>>>

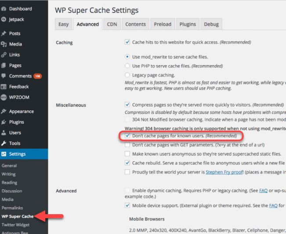The height and width of the screenshot is (234, 286).
Task: Enable 'Don't cache pages with GET parameters'
Action: coord(127,145)
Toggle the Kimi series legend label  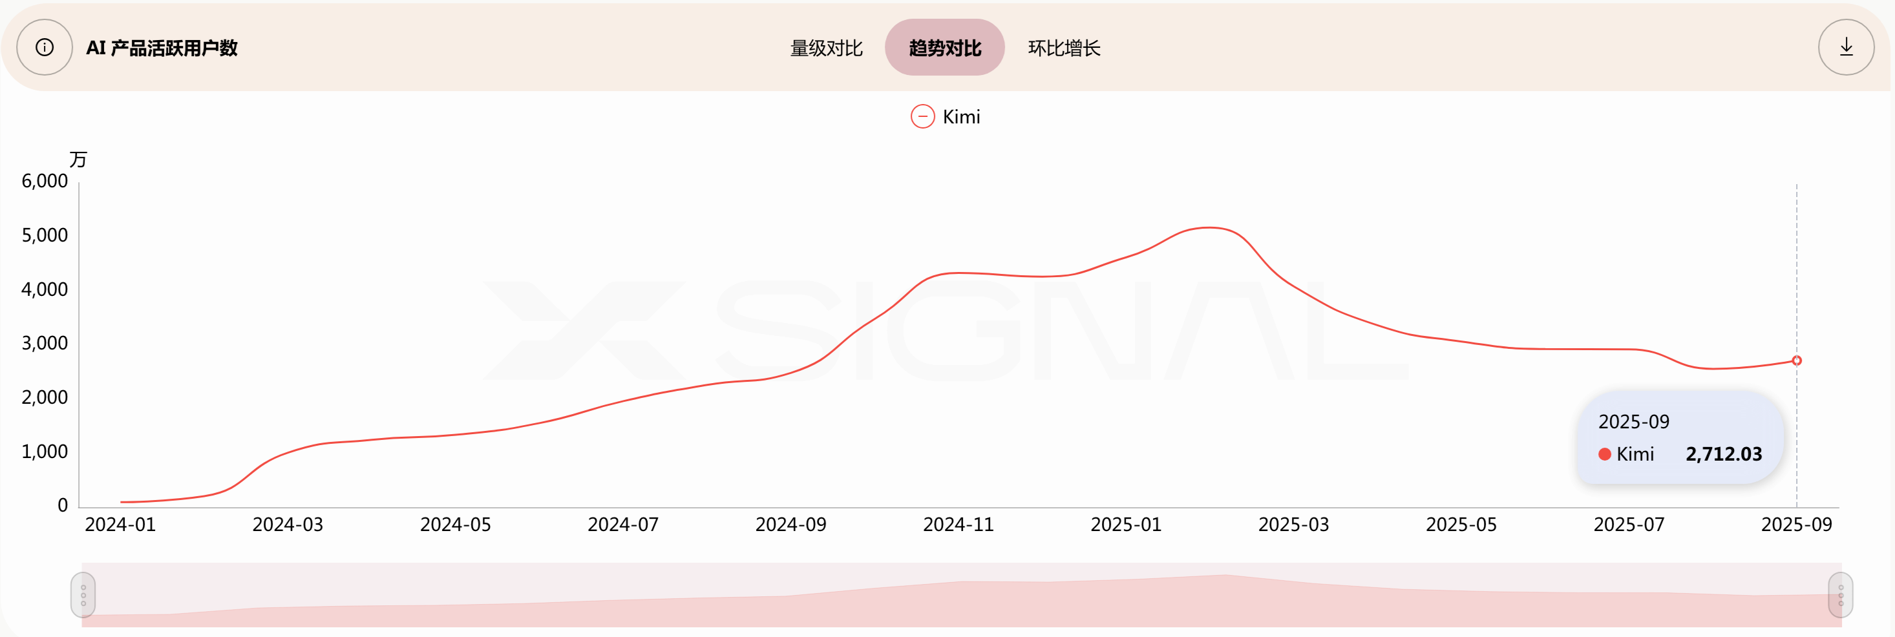coord(961,117)
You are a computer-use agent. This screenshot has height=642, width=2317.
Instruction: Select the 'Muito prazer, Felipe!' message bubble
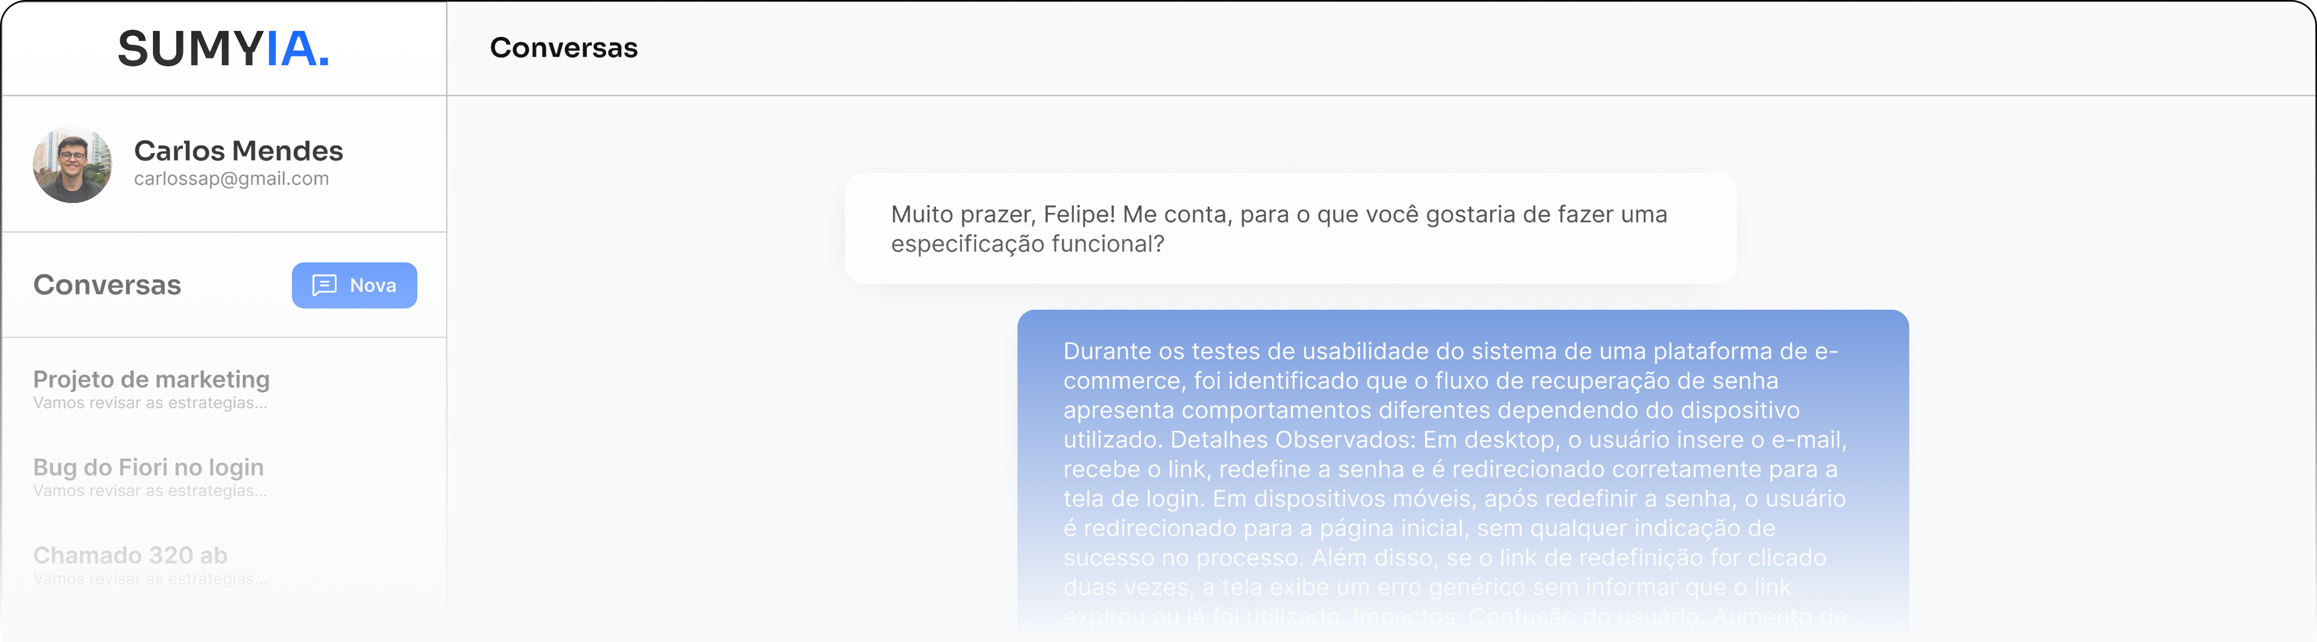click(1290, 228)
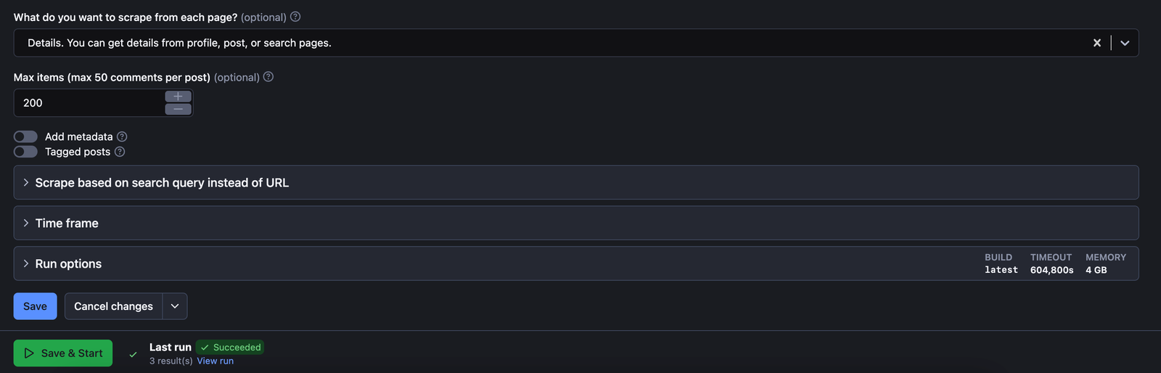Viewport: 1161px width, 373px height.
Task: Click the green Save & Start button
Action: point(63,353)
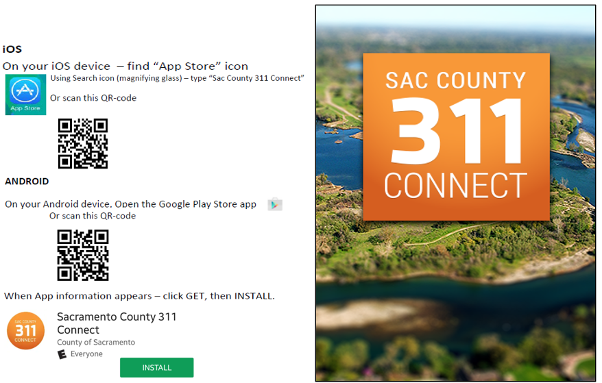
Task: Click the Sacramento County 311 Connect title
Action: point(117,323)
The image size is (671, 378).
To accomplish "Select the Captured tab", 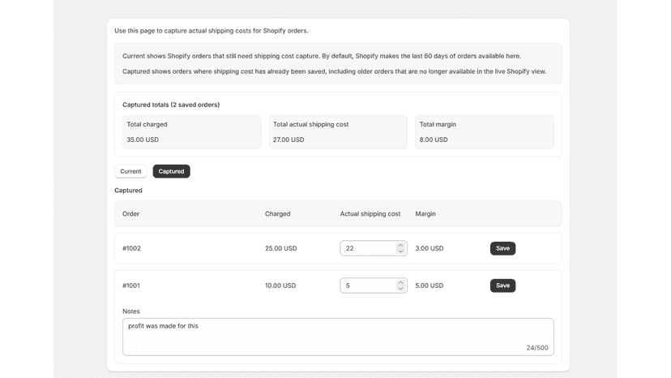I will (x=171, y=171).
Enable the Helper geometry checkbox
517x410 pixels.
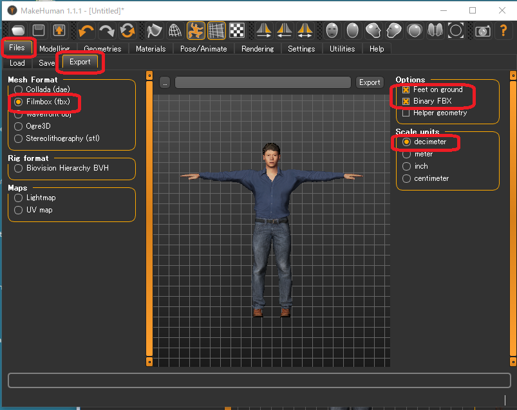pyautogui.click(x=406, y=113)
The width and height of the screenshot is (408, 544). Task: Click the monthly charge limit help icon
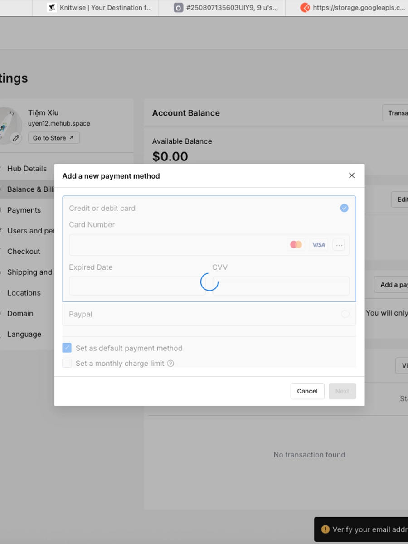click(170, 363)
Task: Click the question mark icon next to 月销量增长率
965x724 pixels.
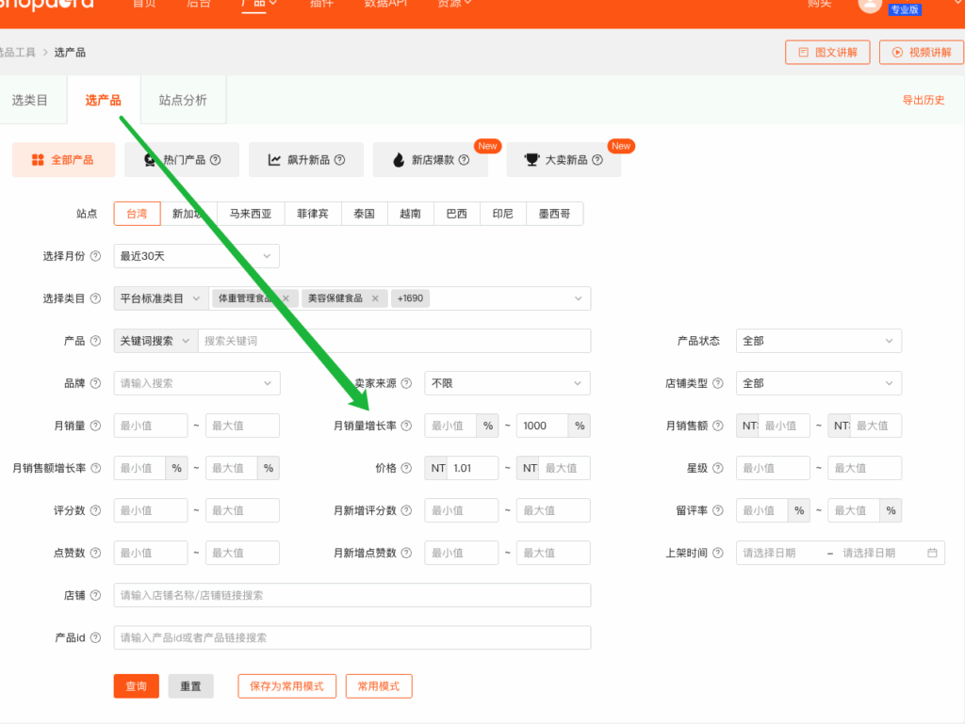Action: [x=406, y=426]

<<<

Starting where a line contains "The width and" and finishing at the last line above, set down every line exactly as it reads, with no pictures.

◆ **Result**:
The width and height of the screenshot is (408, 544). Task: Click the monthly charge limit help icon
click(170, 363)
Task: Click the question mark icon next to 月销量增长率
965x724 pixels.
Action: [x=406, y=426]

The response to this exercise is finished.